The more cautious tone from Bank of America comes on the heels of a tough summer for Netflix, which has seen the price of its stock fall nearly 30% in under three months. Stakeholders ditched their holdings in the video streaming giant in July, when Netflix's second-quarter earnings report showed a rare loss in U.S. subscribers and a sizable miss on international additions.
Some analysts and investors have speculated that the company could be in for more pain ahead as Disney, Apple, AT&T and NBCUniversal all work toward the launch of their own over-the-top content platforms. That has lead the rival coalition to pull their own shows and films from Netflix, including NBC's popular workplace comedy "The Office" and Disney's swath of movies ranging from Pixar content to the "Star Wars" franchise.

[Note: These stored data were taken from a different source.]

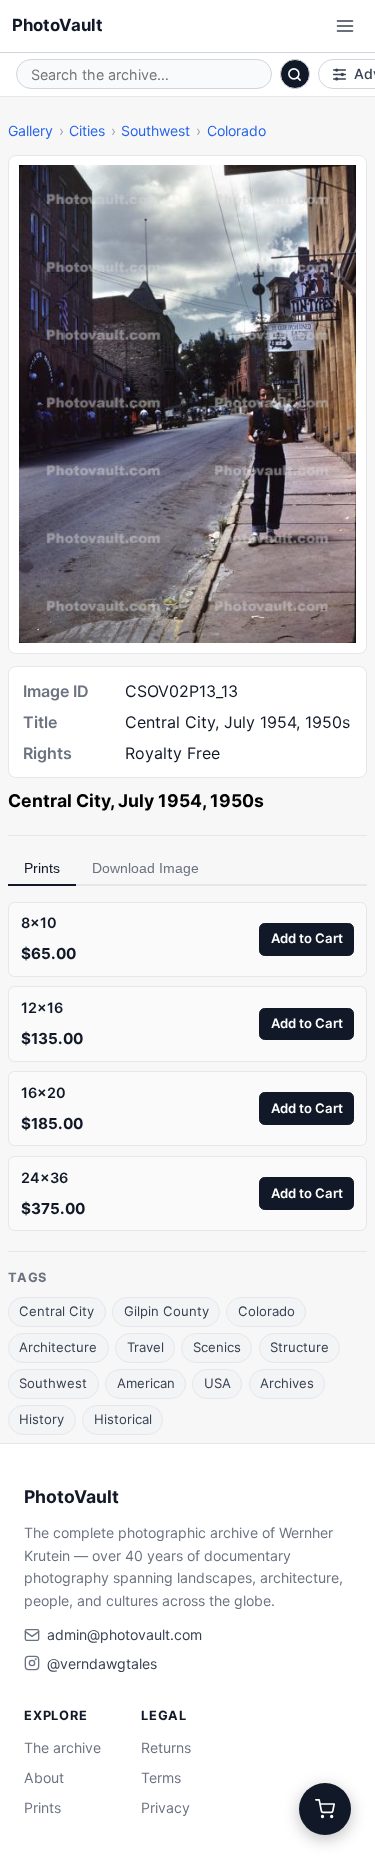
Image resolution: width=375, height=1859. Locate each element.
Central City (56, 1311)
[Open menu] (345, 26)
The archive (62, 1747)
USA (217, 1383)
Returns (166, 1747)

And that could bolster Netflix's financial headwinds if Netflix's original content isn't enough to entice those looking for one or two streaming services. Still, Schindler — who reiterated his buy rating on Netflix equity — believes the company still has time to ramp its content production while its rivals work to build up their own subscriber bases.
"Until Apple's content library gains scale to compare to Netflix or Amazon, or it becomes bundled with other high value content, we believe the product is currently positioned as a 'nice-to-have' for Apple device users/buyers as opposed to a 'must-have' or substitute for Netflix's large catalog," he wrote.
Bank of America sees Netflix shares rising 67% to $450 over the next 12 months and projects revenues of $5.265 billion in the third quarter. It estimates total U.S. subscribers of 62.5 million, and international streaming subscriptions of 102.7 million.
Disclosure: NBCUniversal is the parent company of CNBC.